Las fotos retrataban ídolos, instantes fugaces recopilados en papel, tiempos retenidos en marcos, recuerdos refrescados de forma tangible. La música nos convertía en Diógenes de la melomanía, decorábamos casettes a imagen y semejanza de los logos del grupo de turno, elevábamos los vinilos a la categoría de altares de devoción musical, traducíamos ahorros en gestos de emoción y saboreábamos esos gestos como gestas por haber obtenido el objeto fetiche, el vinilo comprado en Madrid Rock el mismo día de su lanzamiento o el maxi-single con el que pinchar a 45rpm el tema que descubríamos por primera vez antes de aprendérnoslo de memoria.
La era digital ha enterrado esas emociones y las ha sustituido por otras.

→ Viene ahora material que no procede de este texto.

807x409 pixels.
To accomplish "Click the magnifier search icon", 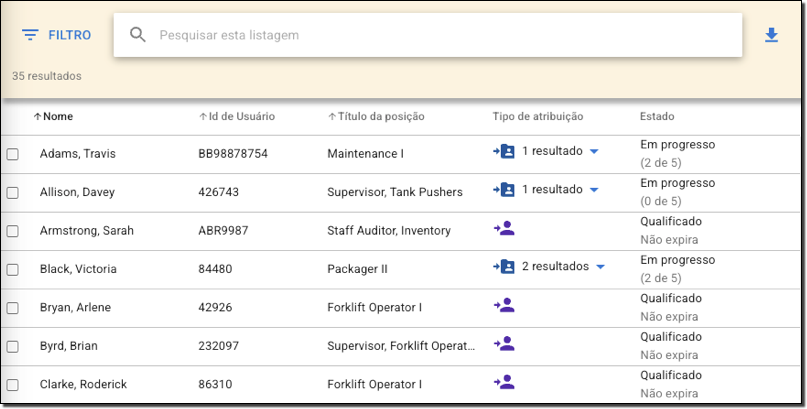I will (x=138, y=35).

Ya no tiene sentido valorar una fotografía, no pesa tanto la exclusividad de tener algo cuya inmediatez ha dejado de ser retenida en la propia instantánea. ¿Para qué sacar una foto de tu ídolo a 100 metros de distancia si puedes poner en Google su nombre o leer la información referida a su llegada a Barajas, descargártela e imprimirla en papel? Es una suerte, desde luego, pero el valor fetiche de disponer de ella como un tesoro ha desaparecido. De hecho, es muy fácil tener miles de fotos guardadas en el ordenador y disfrutarlas sólo en el momento en que son sacadas. Pocas veces se rescatan las carpetas de almacenamiento para verlas de nuevo. Es aburrido.

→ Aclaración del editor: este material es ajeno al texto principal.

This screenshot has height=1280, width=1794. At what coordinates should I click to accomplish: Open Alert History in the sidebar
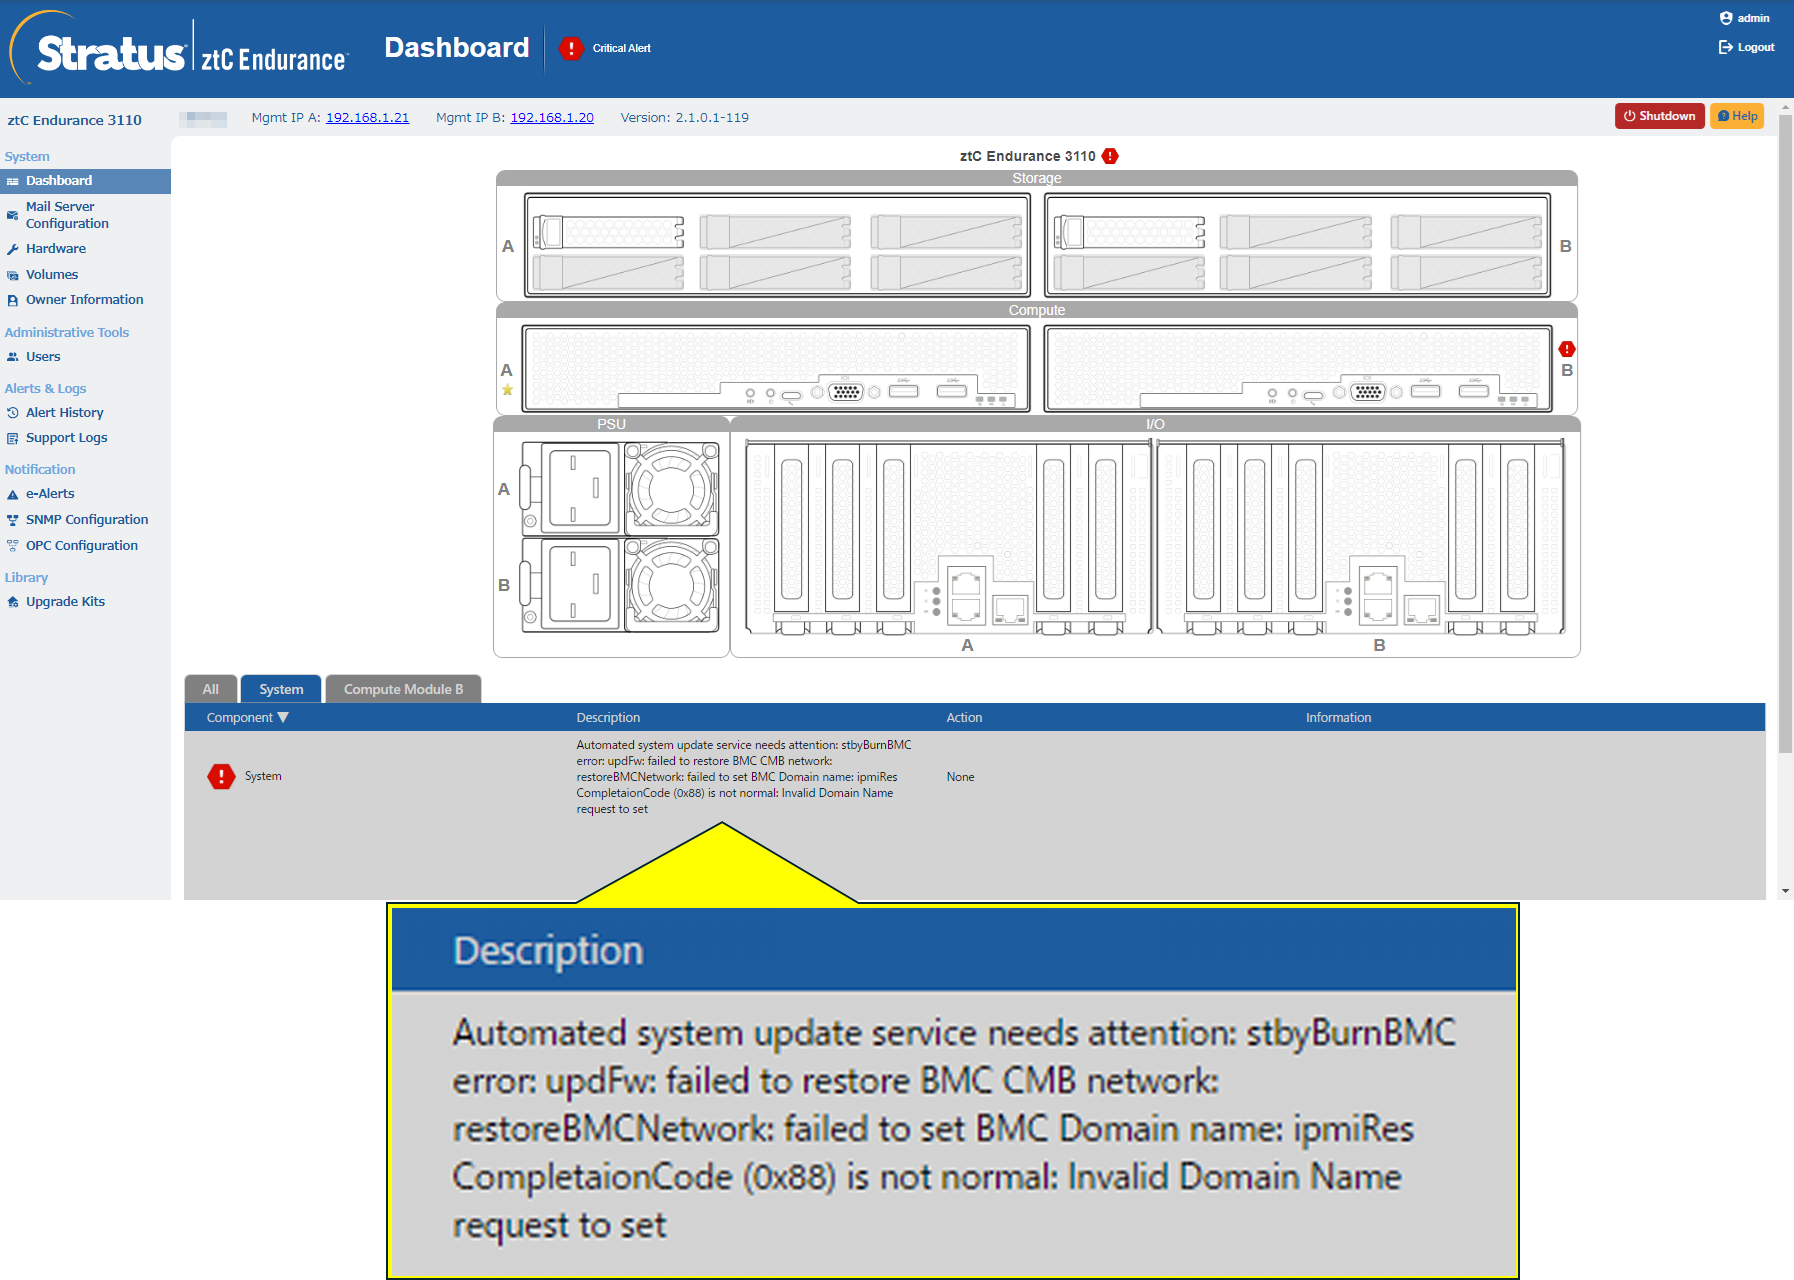(64, 412)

Lo mismo ocurre con la música. Basta poner el título que hace años era una rareza en el buscador de Spotify y en tres segundos estar escuchándolo. Hasta el punto, de encontrarse frente a la aplicación musical y ni siquiera saber qué canción escoger ante tal aluvión potencial de artistas y títulos. El romanticismo se ha fugado.
Estamos desapegados. El usar y tirar se ha extendido a hábitos de consumo que hace años saboreamos a ritmo de slow-food. A mí me siguen gustando Depeche Mode, pero machaco tanto sus temas, accedo a tantos títulos de otros artistas, es todo tan fácil que me he convertido en un consumidor ávido de descubrir más y más música sin apreciar el peso de sus letras ni el tiempo que habrá significado producirla.
Vivimos un tiempo en el que ya no se escriben cartas, ya no se llevan bolsas de vinilos, ya no se sacan fotos. Todo es móvil, todo es fugaz, todo es efímero. Desapego exprés.